Visualization of the data lifecycle proposed for the Horizon Europe Program.

Data documentation

There are two main types of documentation that is relevant to RDM implementation:

Human-readable documentation
Metadata

Both represent integral parts of data storage strategies and have two very different roles.

”(Human-readable) Documentation is a love letter that you write to your future self (, whereas metadata helps you find it). “

-Damian Conway (RDM-extended)

Human-readable documentation

Human-readable documentation takes the form of a classical README file. Typically, this is unstructured information that explains the data or code to the user. It is usually saved in the most generic format (e.g. .txt) to avoid compatibility issues in accessing the file. Typically, the README is associated with the folder where it is located and can provide additional information such as installation procedures, interpretation of the data set, explanation of the variables, uncertainty, etc.

Metadata

When talking about research data management, we are discussing the management of complex and highly heterogeneous information and data. Metadata are data about data. It represents highly structured, machine-readable data that are an essential component to the effective management of your data. The amount, type, and complexity stored metadata are problem-specific and domain-specific. The standardized metadata organization is not the norm across many disciplines, although many communities have adopted metadata standard to facilitate exchanges between researchers. The metadata standards are compiled here and here although few, if any, are directly relevant to CFD. A systematic curation of metadata helps to facilitate data retrieval (avoids wasted time) and helps interpret and explain the stored data.

Guiding principles for scientific data management: FAIR (and TRUST)

The FAIR principles were proposed by Wilkinson et al. (2016) with the goal of developing a set of guidelines for sound data management and stewardship. The FAIR acronym stands for: Findable, Accessible, Interoperable, and Reusable. These principles underpin many of the most important concepts in RDM (source):

Findable: The first step in (re)using data is to find them. Metadata and data should be easy to find for both humans and computers. Machine-readable metadata are essential for the automatic discovery of data sets and services.
- F.1 (meta)data are assigned a globally unique and persistent identifier
- F.2 (meta)data are described with rich metadata
- F.3 metadata clearly and explicitly include the identifier of the data described
- F.4 (meta)data are registered or indexed in a searchable resource
Accessible: Once the user finds the required data, the user needs to know how they can be accessed, possibly including authentication and authorization.
- A.1 (meta)data are retrievable by their identifier using a standardized communication protocol
  - A.1.1 the protocol is open, free, and universally implementable
  - A.1.2 the protocol allows for an authentication and authorization procedure, where necessary
- A.2 (meta)data are accessible, even when the data are no longer available
Interoperable: The data usually need to be integrated with other data.

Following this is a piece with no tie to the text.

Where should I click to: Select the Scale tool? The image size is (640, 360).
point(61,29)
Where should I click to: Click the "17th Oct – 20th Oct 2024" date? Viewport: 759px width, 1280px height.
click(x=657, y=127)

In addition, the data need to be interoperable and able to function with applications (including computer software and hardware) or workflows for analysis, storage, and processing.
- I.1 (meta)data use a formal, accessible, shared, and broadly applicable language for knowledge representation
- I.2 (meta)data use vocabularies that follow the FAIR principles
- I.3 (meta)data include qualified references to other (meta)data
Reusable: The ultimate goal of FAIR is to optimize the reuse of data. To achieve this, metadata and data should be well described so that they can be replicated and/or combined in different settings.
- R.1 (meta)data are richly described with a plurality of accurate and relevant attributes
  - R.1.1 (meta)data are released with a clear and accessible data usage license
  - R.1.1 (meta)data are associated with detailed provenance
  - R.1.3 (meta)data meet domain-relevant community standards

A similar set of guiding principles have been proposed for digital repositories by Lin et al., (2020), although the considerations for databases for CFD are typically not as critical. The TRUST acronym stands for: Transparency, Responsibility, User Focus, Sustainability, and Technology. We seek to align the RDM efforts with the FAIR and TRUST principles. These principles will be applied to the CFD workflow in the next class.

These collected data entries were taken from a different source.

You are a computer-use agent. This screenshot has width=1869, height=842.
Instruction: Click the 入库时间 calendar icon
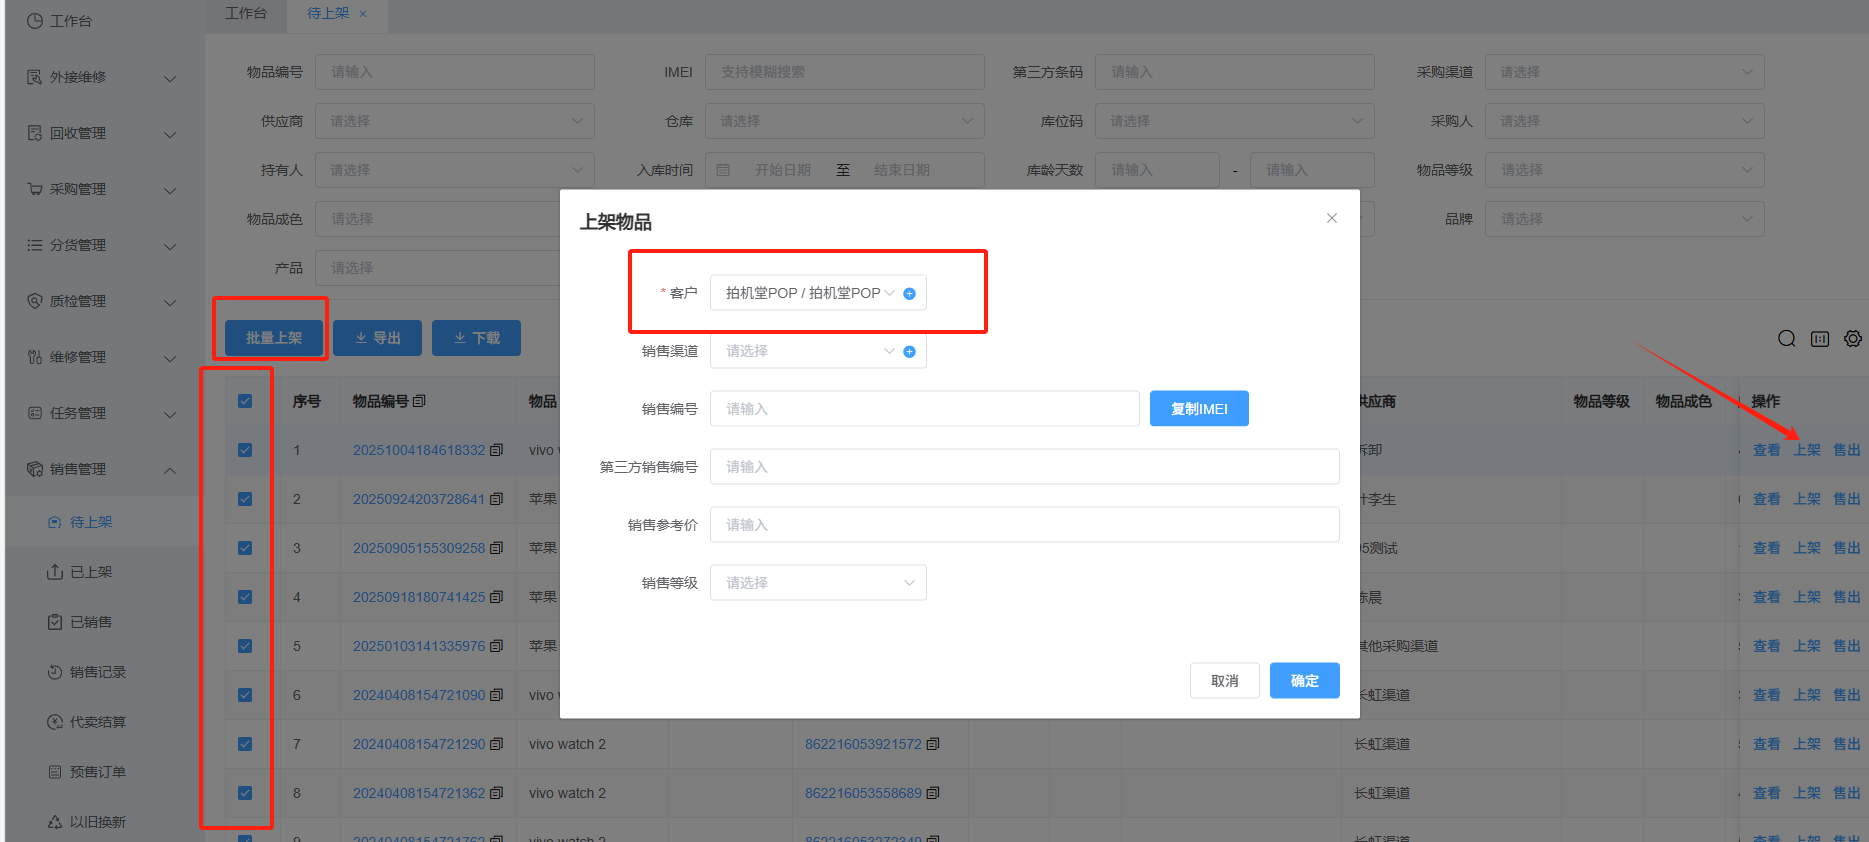(x=723, y=170)
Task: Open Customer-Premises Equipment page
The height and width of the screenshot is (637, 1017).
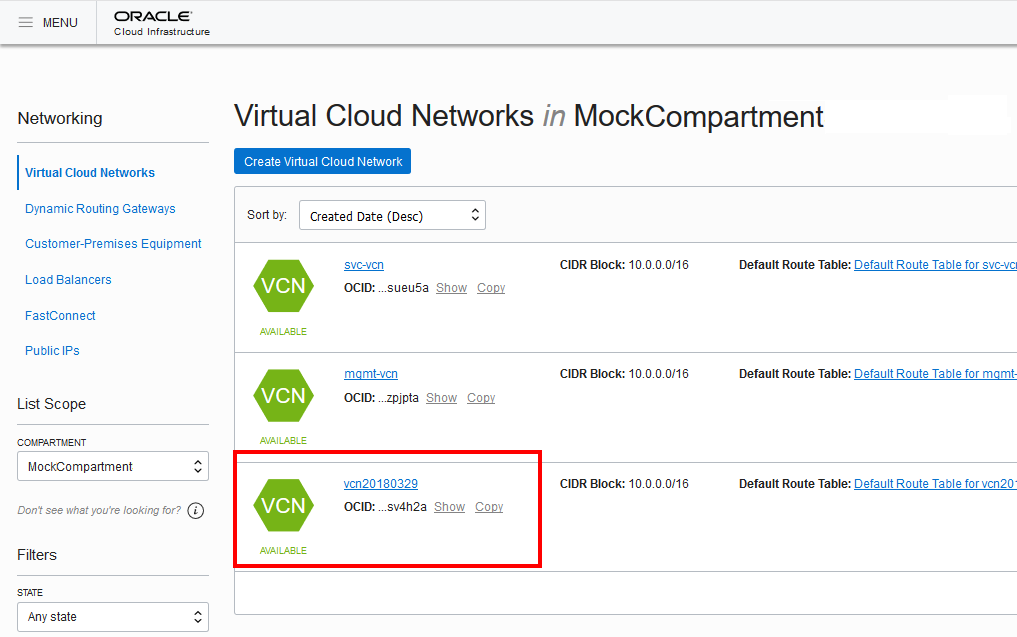Action: click(112, 243)
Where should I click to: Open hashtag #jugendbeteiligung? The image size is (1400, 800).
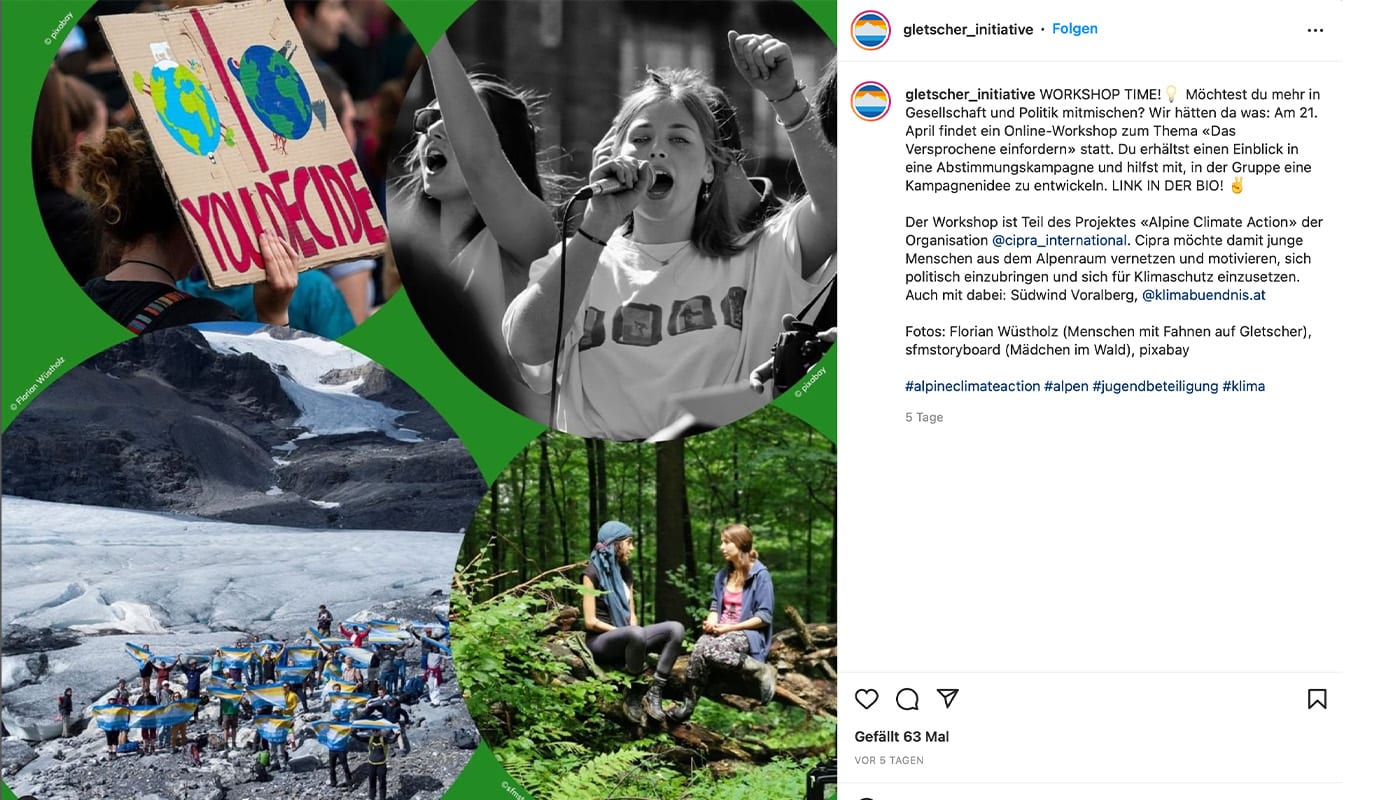(1155, 386)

Data storage and repository

The storage of large, organized datasets is necessary for both archival and sharing purposes. Given the wide range in type and size of data, there are multiple considerations when selecting data storage technology. In this section, we first list some of the modern data storage technologies and explore strategies for further research.

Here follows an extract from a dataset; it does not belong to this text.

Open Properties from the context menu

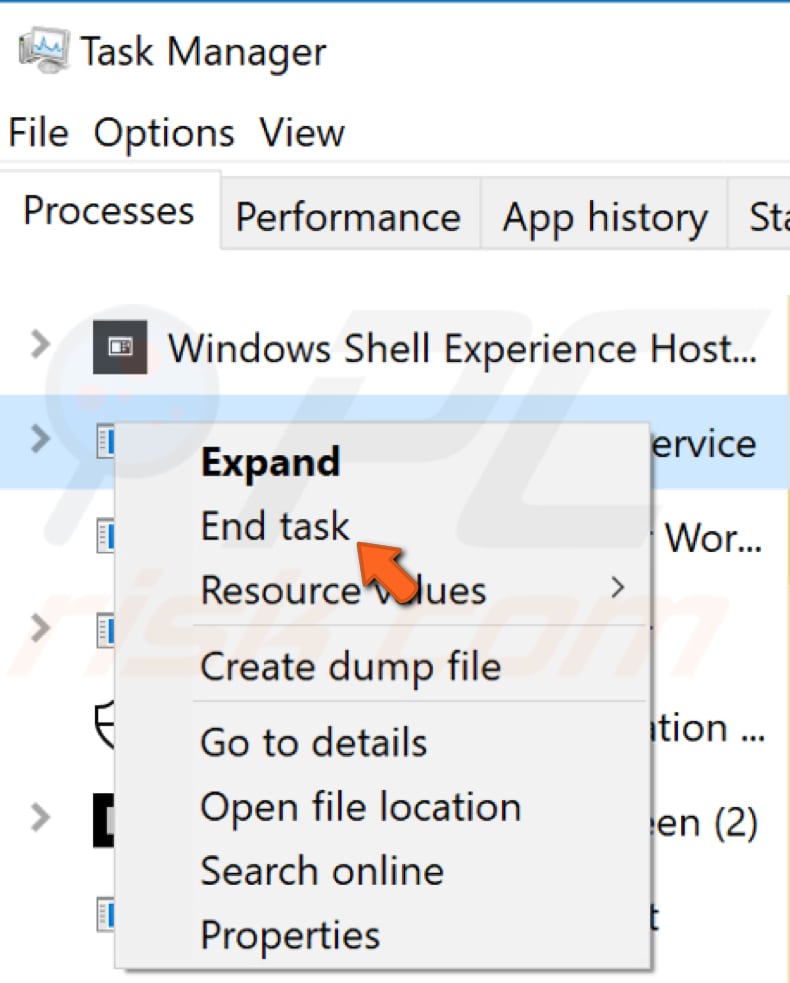pyautogui.click(x=290, y=935)
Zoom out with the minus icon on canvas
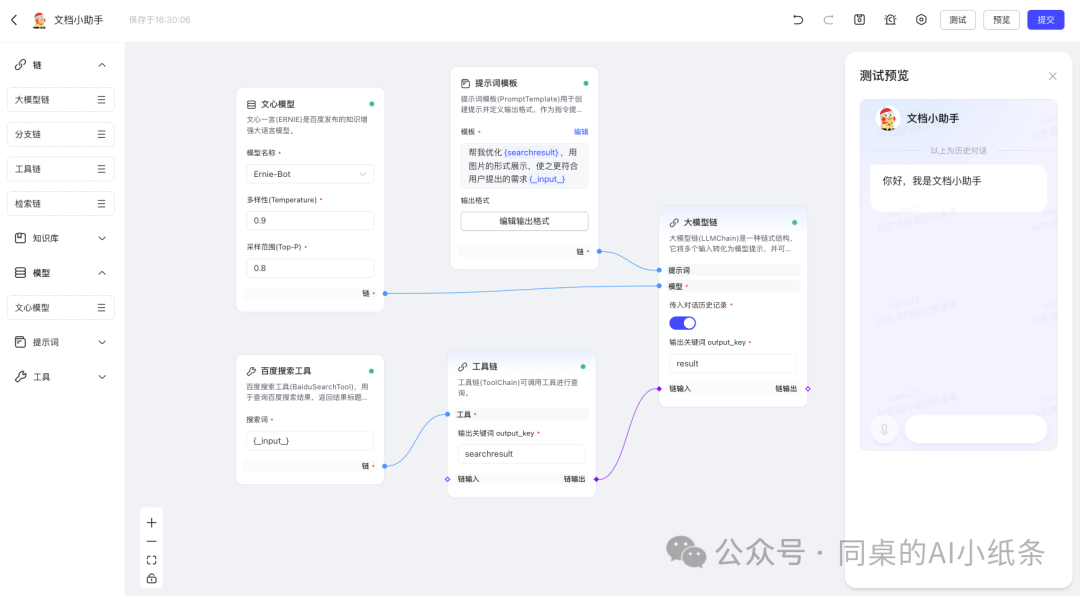 (151, 541)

Strategies for storing data: 3-2-1 backup strategy

The decades-old concept of the 3-2-1 backup strategy provides reasonable guidelines for the backup and storage of data. The 3-2-1 principle is summarized as follows:

Three copies of the data need to be created
Two different storage media
At least one copy should be kept off-site

These principles allow for data redundancy, mitigates hardware specific or compatibility challenges, and avoids data loss under a site-specific failure scenario. With the increasing need for data security, these multiple storage modalities also mitigate losses in a ransomware attack.

Type of data storage

A variety of different storage technologies and modalities have different use cases and associated costs. Here is a list of the primarily storage types:

Local hard-drive/SSD (less than 1 Tb)
External hard-drive, USB drive (usually less than 10 Tb)
Network-attached storage (1 to 100 Tb)
Institutional share storage (1 to 100 Tb)
Data centre temporary storage (/scratch)
Data centre hot data storage (/project)
Data centre archival storage (/nearline)
Cloud-based storage (usually under 50 Tb)
Version control repositories
Digital repositories

Where to store data depends on several factors. The following figure illustrates a simplified decision tree to decide the data storage technologies. RDMprinciples.

Data storage decision tree (inspired by Hachinger, HPC Research Data MGMT at LRZ & beyond (2023)

Local data storage

Local data storage is typically done at the individual or small research group level. It includes data storage on local hard drive/SSD directly on a workstation, external hard drive/USB drive, and network attached storage (NAS). These local storage modalities have the advantage of being physically accessible and, in the case of external hard drives, can be a cost-effective way to archive or backup data.

Institutional data storage

Institutional data storage facilities include larger facilities at a university, research institute, or as part of the Digital Research Alliance of Canada storage facilities. These data facilities offer a variety of storage capabilities covering a range of data sizes. These data facilities are usually off-site and some provide data redundancy through, e.g. RAID.

HPC data storage

The Digital Research Alliance of Canada provides data storage facilities to meet users’ storage needs. Details on data storage facilities are listed here.

Internet-based storage and versioning

Cloud-based storage (Dropbox, Google Drive, etc.) is increasingly relevant for large-scale data sharing and collaboration.

Versioning (Git, Subversion, or others)

Git is the most widely used versioning tool, based on a distributed version control model that tracks changes in any set of computer files. These are particularly useful for the management of CFD and postprocessing codes. Although not strictly necessary, most git repositories are remote or cloud-based storage facilities and cab be either commercial (GitHub, GitLab etc.) or institutional.

Digital Repositories

Digital repositories represent one of the key elements for data sharing and open science. Repositories are increasingly using the FAIR and TRUST principles. Often, these databases can be publicly funded or research community funded to provide a platform to store and disseminate research data. Many of these digital repositories offer persistent identifiers (e.g. DOI).

General databases:

There are several digital repositories, such as:

Curated databases for CFD data

QUIZ

3.1.1 If I store my data set on a USB stick, does it comply with the FAIR standards?

3.1.2 What storage modality would satisfy the 3-2-1 principle?